* Action item
Your answer should consist of the lines holding "label", copied from the material below.

[Start of Attachment]

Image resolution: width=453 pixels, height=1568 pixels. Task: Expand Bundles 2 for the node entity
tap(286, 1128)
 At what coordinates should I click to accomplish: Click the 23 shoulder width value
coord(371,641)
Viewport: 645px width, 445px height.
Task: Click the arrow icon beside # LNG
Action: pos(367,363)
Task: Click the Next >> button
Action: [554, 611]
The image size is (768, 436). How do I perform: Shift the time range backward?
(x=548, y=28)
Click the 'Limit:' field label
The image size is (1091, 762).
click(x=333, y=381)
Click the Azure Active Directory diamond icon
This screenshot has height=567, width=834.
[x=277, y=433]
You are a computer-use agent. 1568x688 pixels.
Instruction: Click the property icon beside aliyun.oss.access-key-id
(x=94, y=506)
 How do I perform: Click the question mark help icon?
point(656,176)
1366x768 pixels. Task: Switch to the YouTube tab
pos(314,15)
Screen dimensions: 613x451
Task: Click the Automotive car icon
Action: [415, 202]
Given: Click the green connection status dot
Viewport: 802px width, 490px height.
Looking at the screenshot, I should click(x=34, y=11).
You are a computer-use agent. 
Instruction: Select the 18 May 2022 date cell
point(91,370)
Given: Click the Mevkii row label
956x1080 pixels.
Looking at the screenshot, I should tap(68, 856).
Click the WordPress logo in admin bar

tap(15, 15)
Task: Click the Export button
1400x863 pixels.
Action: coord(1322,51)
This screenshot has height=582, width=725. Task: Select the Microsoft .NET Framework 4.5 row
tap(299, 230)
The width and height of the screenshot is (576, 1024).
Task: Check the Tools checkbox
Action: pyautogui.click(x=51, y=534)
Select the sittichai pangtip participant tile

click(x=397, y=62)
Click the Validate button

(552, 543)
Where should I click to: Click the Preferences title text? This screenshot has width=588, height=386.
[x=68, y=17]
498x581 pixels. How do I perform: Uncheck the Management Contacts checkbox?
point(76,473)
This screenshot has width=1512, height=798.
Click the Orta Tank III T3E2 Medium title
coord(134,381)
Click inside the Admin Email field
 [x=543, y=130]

[End of Attachment]

* Exercise solution
Click the 'Limit:' field label
Given: Click the Mevkii row label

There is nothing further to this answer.